**** ARTICLE

Mechanics, character development, storytelling: all are part of the game, and this should - but sometimes doesn't - go without saying.

However, are any of those three things better served by characters acting on knowledge they do not and can not have? Or by players basing their characters' actions on outside knowledge rather than what the character itself would reasonably know? That's the double-headed core question here as I see it; my answers are "no" and "no", and my contention is that they in fact serve the latter two worse.

Do you only have adventures in "dungeons" because, you know, that's how D&D was explained (and named) from the beginning? Or have you realized that you can also have adventures in floating palaces, alternate planes, opulent cities, and pirate ships? As Bawylie has explained, the state-of-the-art of roleplaying has evolved a lot in 40 years.
Don't matter much...adventuring is still adventuring when you get right down to it, regardless of the backdrop. :)

Why this matters is that in this public forum...about roleplaying games...you and others repeatedly make false and offensive accusations that people who don't play like you are not roleplaying; that they're powergaming and/or stripping the game down to raw mechanics.
Both of which are, in a way, just more versions of "playing in bad faith" as I see it. I can't speak to the 'strip it down to raw mechanics' as I've not seen that one used (though it's been a long thread, I easily could have missed it many times over), but in my view the 'powergaming' charge holds some water; players who use info they or their characters shouldn't have are - quite often - just looking to squeeze out another advantage for themselves or their party in the same manner as when they build their character(s) to squeeze out every possible numeratic advantage whether it makes in-game sense or not...which to me is also playing in bad faith.

********
**** MATERIAL SUPPLIED

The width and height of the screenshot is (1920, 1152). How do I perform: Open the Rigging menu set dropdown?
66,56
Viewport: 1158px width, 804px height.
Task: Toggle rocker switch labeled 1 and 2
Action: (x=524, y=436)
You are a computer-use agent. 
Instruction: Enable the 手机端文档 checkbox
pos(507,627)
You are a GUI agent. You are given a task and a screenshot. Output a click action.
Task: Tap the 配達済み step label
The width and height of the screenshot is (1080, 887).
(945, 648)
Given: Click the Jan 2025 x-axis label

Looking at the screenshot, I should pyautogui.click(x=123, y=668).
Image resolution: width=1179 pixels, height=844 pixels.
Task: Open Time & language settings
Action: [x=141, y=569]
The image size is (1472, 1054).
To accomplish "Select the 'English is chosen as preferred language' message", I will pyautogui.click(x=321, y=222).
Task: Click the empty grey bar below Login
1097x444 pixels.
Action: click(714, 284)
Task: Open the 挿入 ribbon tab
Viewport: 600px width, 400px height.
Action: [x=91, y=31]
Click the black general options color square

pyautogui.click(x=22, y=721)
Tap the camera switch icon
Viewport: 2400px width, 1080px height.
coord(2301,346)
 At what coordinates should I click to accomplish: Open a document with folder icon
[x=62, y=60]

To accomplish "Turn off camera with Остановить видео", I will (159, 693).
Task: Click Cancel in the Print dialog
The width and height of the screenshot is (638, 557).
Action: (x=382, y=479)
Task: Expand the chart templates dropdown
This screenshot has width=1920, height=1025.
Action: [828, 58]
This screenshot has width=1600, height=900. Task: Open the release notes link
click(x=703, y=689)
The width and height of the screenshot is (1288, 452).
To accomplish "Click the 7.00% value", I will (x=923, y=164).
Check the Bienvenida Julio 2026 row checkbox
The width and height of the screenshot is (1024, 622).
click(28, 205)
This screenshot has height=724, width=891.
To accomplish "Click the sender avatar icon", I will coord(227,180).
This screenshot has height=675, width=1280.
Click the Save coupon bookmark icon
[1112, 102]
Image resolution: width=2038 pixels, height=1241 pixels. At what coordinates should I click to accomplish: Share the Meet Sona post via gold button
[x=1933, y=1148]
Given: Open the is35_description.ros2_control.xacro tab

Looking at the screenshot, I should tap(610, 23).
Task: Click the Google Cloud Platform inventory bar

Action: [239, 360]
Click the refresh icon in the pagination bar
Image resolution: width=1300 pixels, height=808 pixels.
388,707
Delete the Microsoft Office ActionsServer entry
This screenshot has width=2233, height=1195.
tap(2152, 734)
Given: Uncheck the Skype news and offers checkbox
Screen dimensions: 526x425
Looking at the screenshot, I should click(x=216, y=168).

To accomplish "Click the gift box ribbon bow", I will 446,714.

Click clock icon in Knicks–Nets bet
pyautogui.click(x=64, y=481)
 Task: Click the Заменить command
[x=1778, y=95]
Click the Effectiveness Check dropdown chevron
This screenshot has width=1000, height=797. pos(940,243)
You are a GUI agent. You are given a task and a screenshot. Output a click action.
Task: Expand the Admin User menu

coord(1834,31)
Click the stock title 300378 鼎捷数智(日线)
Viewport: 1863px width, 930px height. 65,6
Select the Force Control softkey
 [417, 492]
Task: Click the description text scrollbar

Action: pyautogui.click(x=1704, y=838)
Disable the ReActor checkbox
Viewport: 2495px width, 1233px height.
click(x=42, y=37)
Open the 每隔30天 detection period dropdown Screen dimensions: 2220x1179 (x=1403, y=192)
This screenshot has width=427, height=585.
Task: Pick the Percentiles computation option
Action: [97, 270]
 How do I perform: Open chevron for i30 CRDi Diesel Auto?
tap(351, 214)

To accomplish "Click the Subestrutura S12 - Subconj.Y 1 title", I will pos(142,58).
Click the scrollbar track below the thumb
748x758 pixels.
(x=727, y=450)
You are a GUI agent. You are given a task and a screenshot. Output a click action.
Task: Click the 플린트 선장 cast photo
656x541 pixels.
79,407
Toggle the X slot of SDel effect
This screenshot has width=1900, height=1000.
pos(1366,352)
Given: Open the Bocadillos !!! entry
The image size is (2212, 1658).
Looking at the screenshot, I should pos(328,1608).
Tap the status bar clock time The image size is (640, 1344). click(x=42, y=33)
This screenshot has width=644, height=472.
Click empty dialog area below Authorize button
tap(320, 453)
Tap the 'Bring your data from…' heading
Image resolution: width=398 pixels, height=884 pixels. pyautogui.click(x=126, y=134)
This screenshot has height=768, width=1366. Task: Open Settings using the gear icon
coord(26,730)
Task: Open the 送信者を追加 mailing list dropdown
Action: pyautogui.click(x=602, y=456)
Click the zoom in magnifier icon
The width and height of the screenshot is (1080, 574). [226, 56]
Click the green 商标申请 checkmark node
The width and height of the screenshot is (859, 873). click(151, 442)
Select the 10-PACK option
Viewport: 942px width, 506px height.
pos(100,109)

********

EXERCISE REQUIREMENTS:
Quote the entire forum post about roleplaying games, word for word. None of the items are relevant here.

ANSWER:
Mechanics, character development, storytelling: all are part of the game, and this should - but sometimes doesn't - go without saying.

However, are any of those three things better served by characters acting on knowledge they do not and can not have? Or by players basing their characters' actions on outside knowledge rather than what the character itself would reasonably know? That's the double-headed core question here as I see it; my answers are "no" and "no", and my contention is that they in fact serve the latter two worse.

Do you only have adventures in "dungeons" because, you know, that's how D&D was explained (and named) from the beginning? Or have you realized that you can also have adventures in floating palaces, alternate planes, opulent cities, and pirate ships? As Bawylie has explained, the state-of-the-art of roleplaying has evolved a lot in 40 years.
Don't matter much...adventuring is still adventuring when you get right down to it, regardless of the backdrop. :)

Why this matters is that in this public forum...about roleplaying games...you and others repeatedly make false and offensive accusations that people who don't play like you are not roleplaying; that they're powergaming and/or stripping the game down to raw mechanics.
Both of which are, in a way, just more versions of "playing in bad faith" as I see it. I can't speak to the 'strip it down to raw mechanics' as I've not seen that one used (though it's been a long thread, I easily could have missed it many times over), but in my view the 'powergaming' charge holds some water; players who use info they or their characters shouldn't have are - quite often - just looking to squeeze out another advantage for themselves or their party in the same manner as when they build their character(s) to squeeze out every possible numeratic advantage whether it makes in-game sense or not...which to me is also playing in bad faith.